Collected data
•••

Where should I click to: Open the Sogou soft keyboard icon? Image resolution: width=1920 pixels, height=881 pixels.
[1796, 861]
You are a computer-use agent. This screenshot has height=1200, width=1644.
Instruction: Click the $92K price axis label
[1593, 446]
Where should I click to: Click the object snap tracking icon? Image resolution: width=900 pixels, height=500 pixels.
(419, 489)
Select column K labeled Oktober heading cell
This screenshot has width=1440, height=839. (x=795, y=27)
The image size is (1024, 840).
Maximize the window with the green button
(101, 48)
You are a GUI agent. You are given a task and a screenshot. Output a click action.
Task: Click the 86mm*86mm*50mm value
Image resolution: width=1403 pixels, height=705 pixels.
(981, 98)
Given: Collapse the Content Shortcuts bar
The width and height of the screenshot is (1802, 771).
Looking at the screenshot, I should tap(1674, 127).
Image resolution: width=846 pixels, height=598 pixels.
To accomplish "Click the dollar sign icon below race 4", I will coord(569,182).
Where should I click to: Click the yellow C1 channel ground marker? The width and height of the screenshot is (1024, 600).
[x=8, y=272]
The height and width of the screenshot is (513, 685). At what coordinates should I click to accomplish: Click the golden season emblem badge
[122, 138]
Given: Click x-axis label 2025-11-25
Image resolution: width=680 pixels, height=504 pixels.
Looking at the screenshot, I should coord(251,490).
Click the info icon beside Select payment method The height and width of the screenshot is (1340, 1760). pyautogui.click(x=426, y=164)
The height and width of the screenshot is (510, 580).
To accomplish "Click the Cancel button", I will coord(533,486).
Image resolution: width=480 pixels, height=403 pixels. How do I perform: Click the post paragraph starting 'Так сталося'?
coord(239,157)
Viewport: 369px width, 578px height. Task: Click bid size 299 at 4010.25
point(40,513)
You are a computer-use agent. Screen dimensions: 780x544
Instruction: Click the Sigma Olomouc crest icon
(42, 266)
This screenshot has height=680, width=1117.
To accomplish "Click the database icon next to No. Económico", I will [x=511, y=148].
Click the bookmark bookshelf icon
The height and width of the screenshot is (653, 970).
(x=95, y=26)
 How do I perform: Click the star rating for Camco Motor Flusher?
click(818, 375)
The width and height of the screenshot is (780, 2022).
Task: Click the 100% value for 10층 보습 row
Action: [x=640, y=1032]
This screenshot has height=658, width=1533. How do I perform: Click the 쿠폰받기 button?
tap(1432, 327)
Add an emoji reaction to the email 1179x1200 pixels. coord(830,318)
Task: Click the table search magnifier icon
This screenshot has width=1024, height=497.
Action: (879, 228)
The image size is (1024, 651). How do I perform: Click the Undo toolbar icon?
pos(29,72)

•••

Would you please write out the entries again exactly?

Where should I click to: Open the Sogou soft keyboard icon? Image resolution: width=1920 pixels, height=881 pixels.
[1796, 861]
You are a computer-use agent. This screenshot has height=1200, width=1644.
Instruction: Click the $92K price axis label
[1593, 446]
Where should I click to: Click the object snap tracking icon? Image resolution: width=900 pixels, height=500 pixels.
(419, 489)
Select column K labeled Oktober heading cell
This screenshot has width=1440, height=839. (x=795, y=27)
The image size is (1024, 840).
Maximize the window with the green button
(101, 48)
You are a GUI agent. You are given a task and a screenshot. Output a click action.
Task: Click the 86mm*86mm*50mm value
Image resolution: width=1403 pixels, height=705 pixels.
(981, 98)
Given: Collapse the Content Shortcuts bar
The width and height of the screenshot is (1802, 771).
Looking at the screenshot, I should tap(1674, 127).
Image resolution: width=846 pixels, height=598 pixels.
To accomplish "Click the dollar sign icon below race 4", I will coord(569,182).
Where should I click to: Click the yellow C1 channel ground marker? The width and height of the screenshot is (1024, 600).
[x=8, y=272]
The height and width of the screenshot is (513, 685). At what coordinates should I click to accomplish: Click the golden season emblem badge
[122, 138]
Given: Click x-axis label 2025-11-25
Image resolution: width=680 pixels, height=504 pixels.
Looking at the screenshot, I should coord(251,490).
Click the info icon beside Select payment method The height and width of the screenshot is (1340, 1760). pyautogui.click(x=426, y=164)
The height and width of the screenshot is (510, 580).
To accomplish "Click the Cancel button", I will coord(533,486).
Image resolution: width=480 pixels, height=403 pixels. How do I perform: Click the post paragraph starting 'Так сталося'?
coord(239,157)
Viewport: 369px width, 578px height. Task: Click bid size 299 at 4010.25
point(40,513)
You are a computer-use agent. Screen dimensions: 780x544
Instruction: Click the Sigma Olomouc crest icon
(42, 266)
This screenshot has height=680, width=1117.
To accomplish "Click the database icon next to No. Económico", I will [x=511, y=148].
Click the bookmark bookshelf icon
The height and width of the screenshot is (653, 970).
(x=95, y=26)
 How do I perform: Click the star rating for Camco Motor Flusher?
click(818, 375)
The width and height of the screenshot is (780, 2022).
Task: Click the 100% value for 10층 보습 row
Action: [x=640, y=1032]
This screenshot has height=658, width=1533. How do I perform: Click the 쿠폰받기 button?
tap(1432, 327)
Add an emoji reaction to the email 1179x1200 pixels. coord(830,318)
Task: Click the table search magnifier icon
This screenshot has width=1024, height=497.
Action: (879, 228)
The image size is (1024, 651). How do I perform: Click the Undo toolbar icon?
pos(29,72)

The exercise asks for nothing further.